Fermented foods include yoghurt, traditional fermented porridge, mursik and traditional brews like busaa. Such foods can alter the makeup of bacteria, viruses and fungi along the intestinal tract (gut microbiome), thus preventing symptoms like diarrhea.
Dr Eric Murunga, a gastroenterologist, says these “good bacteria compete with the bad bacteria for nutrients, and this helps reduce the kind that can cause diseases.”
Researchers at the Stanford School of Medicine have indeed linked the influence of diet on gut microbes and immune status after observing 36 adults on a 10-week diet of either fermented or high-fiber foods.
One group was fed on plenty of yoghurt, fermented cottage cheese, Kimchi (a Korean side dish from fermented cabbage or radish), Kombucha (a type of fermented tea) and kefir while the other group ate beans, fruits, vegetables, whole grains and nuts.

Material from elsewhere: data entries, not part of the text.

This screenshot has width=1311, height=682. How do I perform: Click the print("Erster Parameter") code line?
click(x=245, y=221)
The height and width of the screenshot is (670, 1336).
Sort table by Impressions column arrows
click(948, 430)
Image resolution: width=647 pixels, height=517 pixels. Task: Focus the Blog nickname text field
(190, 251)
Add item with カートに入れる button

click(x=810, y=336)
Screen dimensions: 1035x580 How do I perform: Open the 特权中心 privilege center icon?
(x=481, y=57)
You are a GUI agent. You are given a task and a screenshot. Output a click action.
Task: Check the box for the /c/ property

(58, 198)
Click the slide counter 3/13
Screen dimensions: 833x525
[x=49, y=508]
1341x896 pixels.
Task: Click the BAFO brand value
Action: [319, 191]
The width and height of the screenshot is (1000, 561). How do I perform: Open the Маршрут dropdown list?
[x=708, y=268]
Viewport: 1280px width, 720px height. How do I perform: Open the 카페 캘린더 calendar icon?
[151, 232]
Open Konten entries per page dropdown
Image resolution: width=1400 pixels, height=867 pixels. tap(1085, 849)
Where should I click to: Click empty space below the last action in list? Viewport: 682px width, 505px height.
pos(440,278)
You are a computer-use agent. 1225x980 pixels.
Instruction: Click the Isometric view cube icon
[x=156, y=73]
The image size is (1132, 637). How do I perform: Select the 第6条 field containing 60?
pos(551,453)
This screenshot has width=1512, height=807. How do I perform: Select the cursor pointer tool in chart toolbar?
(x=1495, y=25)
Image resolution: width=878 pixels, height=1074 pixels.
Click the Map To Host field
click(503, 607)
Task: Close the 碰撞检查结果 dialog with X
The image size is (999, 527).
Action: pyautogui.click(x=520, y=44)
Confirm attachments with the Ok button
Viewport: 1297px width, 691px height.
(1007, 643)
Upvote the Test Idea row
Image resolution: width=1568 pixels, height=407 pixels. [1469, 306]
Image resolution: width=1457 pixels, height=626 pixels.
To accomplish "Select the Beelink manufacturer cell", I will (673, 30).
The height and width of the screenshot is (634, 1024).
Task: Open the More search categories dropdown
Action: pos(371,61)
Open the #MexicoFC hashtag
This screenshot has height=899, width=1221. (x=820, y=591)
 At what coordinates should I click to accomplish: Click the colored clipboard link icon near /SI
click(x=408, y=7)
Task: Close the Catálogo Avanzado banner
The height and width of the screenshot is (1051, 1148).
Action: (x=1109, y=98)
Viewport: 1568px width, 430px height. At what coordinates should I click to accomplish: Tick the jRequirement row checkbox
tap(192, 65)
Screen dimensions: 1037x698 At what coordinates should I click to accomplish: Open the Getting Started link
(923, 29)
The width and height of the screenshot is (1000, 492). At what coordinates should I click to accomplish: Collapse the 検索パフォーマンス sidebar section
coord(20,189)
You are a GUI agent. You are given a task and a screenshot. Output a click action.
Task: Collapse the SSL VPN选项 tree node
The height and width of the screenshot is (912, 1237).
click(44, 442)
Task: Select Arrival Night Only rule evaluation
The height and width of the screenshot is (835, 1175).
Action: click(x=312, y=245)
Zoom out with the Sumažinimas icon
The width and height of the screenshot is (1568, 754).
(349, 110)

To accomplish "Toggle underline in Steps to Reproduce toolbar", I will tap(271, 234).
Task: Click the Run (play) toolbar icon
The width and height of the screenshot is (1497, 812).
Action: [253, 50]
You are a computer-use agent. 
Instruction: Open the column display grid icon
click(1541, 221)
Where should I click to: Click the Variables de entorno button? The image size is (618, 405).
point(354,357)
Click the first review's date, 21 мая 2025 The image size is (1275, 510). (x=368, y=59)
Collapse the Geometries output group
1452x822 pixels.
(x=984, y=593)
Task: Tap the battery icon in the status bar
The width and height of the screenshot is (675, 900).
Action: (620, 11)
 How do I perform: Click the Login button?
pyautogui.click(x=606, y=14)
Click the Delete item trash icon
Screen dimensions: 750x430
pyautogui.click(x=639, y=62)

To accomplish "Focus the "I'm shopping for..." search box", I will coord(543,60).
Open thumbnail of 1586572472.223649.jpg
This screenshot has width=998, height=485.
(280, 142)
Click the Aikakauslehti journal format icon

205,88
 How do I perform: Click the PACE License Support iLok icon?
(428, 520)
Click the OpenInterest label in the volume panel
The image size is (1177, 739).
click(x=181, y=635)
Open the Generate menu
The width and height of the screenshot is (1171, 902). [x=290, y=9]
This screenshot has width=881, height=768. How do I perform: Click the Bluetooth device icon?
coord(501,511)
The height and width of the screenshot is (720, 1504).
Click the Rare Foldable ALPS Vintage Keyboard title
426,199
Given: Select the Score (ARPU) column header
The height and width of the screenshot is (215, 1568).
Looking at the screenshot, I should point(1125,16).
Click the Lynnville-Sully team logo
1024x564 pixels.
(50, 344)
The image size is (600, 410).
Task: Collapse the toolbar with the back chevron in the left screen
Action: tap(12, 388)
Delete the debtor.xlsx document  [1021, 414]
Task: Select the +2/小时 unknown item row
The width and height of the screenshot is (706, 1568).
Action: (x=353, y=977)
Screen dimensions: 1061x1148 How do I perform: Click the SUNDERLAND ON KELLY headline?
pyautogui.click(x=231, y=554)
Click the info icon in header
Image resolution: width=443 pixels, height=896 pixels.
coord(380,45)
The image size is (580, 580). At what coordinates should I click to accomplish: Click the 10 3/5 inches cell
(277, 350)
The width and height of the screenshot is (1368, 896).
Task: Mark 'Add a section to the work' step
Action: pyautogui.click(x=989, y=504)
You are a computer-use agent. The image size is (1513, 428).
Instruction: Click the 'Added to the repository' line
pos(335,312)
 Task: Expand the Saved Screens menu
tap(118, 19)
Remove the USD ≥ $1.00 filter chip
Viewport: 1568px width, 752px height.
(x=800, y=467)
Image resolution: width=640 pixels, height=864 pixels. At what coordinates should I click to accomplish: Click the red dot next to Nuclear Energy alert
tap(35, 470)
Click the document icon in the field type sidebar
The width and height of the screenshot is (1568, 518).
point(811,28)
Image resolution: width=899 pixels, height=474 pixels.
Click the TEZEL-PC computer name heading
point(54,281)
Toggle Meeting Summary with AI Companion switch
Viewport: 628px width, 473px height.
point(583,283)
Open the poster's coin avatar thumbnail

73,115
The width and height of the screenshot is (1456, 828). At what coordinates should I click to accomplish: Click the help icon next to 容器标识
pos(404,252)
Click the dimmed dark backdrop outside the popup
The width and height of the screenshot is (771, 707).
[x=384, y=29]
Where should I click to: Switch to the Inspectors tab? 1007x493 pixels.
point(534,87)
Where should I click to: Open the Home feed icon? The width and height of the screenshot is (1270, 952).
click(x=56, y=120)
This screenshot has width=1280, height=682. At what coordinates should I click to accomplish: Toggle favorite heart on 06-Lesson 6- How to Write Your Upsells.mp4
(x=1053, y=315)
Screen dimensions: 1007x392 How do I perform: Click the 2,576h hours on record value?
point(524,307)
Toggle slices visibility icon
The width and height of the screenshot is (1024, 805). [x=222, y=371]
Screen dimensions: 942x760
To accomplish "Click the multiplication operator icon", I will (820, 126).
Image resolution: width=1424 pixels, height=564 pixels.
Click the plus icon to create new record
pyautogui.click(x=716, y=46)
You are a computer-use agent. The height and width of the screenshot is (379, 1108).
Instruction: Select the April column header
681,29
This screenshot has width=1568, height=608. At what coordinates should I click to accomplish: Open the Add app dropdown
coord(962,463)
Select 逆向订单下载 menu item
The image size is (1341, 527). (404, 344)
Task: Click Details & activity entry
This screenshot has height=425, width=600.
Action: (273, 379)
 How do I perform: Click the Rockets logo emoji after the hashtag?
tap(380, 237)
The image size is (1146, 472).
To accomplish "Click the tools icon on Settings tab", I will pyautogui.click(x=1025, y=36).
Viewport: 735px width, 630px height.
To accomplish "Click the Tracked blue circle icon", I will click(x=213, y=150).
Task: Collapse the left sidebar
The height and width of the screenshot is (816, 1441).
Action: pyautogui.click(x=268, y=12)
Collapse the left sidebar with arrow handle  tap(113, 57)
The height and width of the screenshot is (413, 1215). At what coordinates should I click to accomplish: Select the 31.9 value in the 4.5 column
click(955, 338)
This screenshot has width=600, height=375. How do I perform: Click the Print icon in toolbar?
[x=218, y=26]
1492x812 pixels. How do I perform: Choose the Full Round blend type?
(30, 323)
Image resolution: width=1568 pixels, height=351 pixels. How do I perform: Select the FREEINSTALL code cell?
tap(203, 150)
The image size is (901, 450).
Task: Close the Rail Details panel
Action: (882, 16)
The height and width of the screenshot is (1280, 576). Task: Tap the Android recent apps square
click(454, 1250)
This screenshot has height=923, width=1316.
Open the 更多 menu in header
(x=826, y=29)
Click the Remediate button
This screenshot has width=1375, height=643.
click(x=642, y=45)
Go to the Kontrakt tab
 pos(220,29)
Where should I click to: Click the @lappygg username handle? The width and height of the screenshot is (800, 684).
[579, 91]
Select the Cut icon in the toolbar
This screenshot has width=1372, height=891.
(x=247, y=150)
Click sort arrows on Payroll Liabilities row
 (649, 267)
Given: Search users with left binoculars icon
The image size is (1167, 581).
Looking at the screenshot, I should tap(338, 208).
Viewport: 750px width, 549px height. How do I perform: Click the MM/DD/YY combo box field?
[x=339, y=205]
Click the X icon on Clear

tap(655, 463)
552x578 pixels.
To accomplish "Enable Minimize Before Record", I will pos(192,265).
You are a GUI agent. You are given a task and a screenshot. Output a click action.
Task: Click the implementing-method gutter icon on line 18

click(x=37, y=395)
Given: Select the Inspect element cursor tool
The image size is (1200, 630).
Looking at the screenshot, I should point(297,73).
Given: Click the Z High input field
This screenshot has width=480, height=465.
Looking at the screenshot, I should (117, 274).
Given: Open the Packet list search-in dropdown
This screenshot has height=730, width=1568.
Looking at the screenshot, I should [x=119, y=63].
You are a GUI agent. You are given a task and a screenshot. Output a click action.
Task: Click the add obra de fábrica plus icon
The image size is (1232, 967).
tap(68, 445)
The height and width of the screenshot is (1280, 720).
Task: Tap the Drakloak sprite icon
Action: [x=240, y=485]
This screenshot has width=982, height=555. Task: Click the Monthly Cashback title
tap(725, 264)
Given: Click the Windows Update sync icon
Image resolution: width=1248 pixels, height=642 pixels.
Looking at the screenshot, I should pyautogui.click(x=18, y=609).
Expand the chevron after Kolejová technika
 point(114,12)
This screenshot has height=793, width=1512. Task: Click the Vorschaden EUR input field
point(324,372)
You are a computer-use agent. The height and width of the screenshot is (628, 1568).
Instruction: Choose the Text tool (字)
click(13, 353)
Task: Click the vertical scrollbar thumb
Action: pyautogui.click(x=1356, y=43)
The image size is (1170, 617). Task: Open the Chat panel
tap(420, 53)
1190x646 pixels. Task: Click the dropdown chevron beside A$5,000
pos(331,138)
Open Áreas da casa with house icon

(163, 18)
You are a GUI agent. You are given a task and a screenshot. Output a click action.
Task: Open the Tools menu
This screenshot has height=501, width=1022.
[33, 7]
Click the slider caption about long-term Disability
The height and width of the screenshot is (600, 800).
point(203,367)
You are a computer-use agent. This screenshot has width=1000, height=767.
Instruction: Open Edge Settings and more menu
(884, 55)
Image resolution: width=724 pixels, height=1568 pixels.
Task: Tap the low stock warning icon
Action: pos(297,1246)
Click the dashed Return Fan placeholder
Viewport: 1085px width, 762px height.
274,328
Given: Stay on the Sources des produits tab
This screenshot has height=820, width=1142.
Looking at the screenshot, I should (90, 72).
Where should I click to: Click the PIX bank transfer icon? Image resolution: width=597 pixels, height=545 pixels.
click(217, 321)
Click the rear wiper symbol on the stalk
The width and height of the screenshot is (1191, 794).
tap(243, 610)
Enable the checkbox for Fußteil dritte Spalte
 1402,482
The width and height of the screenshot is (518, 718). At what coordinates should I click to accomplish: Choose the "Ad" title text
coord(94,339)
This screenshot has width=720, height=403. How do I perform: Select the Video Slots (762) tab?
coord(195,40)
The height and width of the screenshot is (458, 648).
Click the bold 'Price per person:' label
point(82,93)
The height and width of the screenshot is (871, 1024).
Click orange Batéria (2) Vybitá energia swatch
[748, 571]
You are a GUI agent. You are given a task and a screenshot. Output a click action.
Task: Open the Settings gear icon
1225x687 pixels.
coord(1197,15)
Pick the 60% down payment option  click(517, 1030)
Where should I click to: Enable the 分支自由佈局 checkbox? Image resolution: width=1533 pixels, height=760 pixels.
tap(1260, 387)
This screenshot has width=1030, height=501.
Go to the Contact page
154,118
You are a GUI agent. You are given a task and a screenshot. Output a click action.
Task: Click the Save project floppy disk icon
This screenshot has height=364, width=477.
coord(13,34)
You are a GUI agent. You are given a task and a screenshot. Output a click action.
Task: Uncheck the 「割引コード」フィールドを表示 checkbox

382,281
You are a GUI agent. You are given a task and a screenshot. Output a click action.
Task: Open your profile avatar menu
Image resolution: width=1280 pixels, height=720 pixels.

The research findings published in the 2021 edition of the journal, Cell, revealed that the more fermented foods people ate, the greater the number of microbial species that sprouted in their guts.
In contrast, there was no such change in the high-fiber group.
Dr Murunga explains that fermented foods enhance the lining of the intestine, and this “inhibits the likelihood of infection breaking through the lining and going inside the body.”
A healthy diet, coupled with a good digestive system, ensures free flow of food thus creating a conducive environment for healthy bacteria to thrive.
However, dispensing with healthy vegetables can induce constipation, affecting the flow of food “which in turn, can disrupt the good bacteria and alter the microbiome,” says Dr Murunga.
Fermentation process occurs when bacteria and yeast break down sugars, enhancing food preservation, and fermented foods also boost the number of beneficial bacteria (probiotics) in the gut.
A 2008 study in the International Journal of Food Microbiology found that fermented Maasai milk, ‘Kule naoto,’ contains probiotics which improve digestion and immunity.
Traditional fermented foods were found to be more beneficial than commercial ones which gastroenterologist, Dr Christopher Opio, says are marketed to exploit gullible buyers.
Another beneficial food is fermented pearl millet dough from Mbeere, Kenya, according a 2010 study published in Beneficial Microbes Journal.
The makeup of any person’s microbiome is influenced by many factors, including genes, health conditions and medications like antibiotics, but a person’s gut microbiome can be destabilised by environmental factors, dietary patterns and medication which according to Dr Opio, includes prolonged usage of antibiotics which can destroy both the good and bad bacteria.
Dr Murunga says surgery in the digestive system affects how food flows and “this disrupted flow can favour the growth of harmful bacteria over the good ones” besides certain conditions like diabetes destabilising the gut’s microbiome.
Something else: Fermented foods may not work for everyone as some might suffer gas and bloating besides being a recipe for food poisoning when poorly handled. Some cereals may also have aflatoxins which “can cause cancer if not processed well,” adds Dr Opio.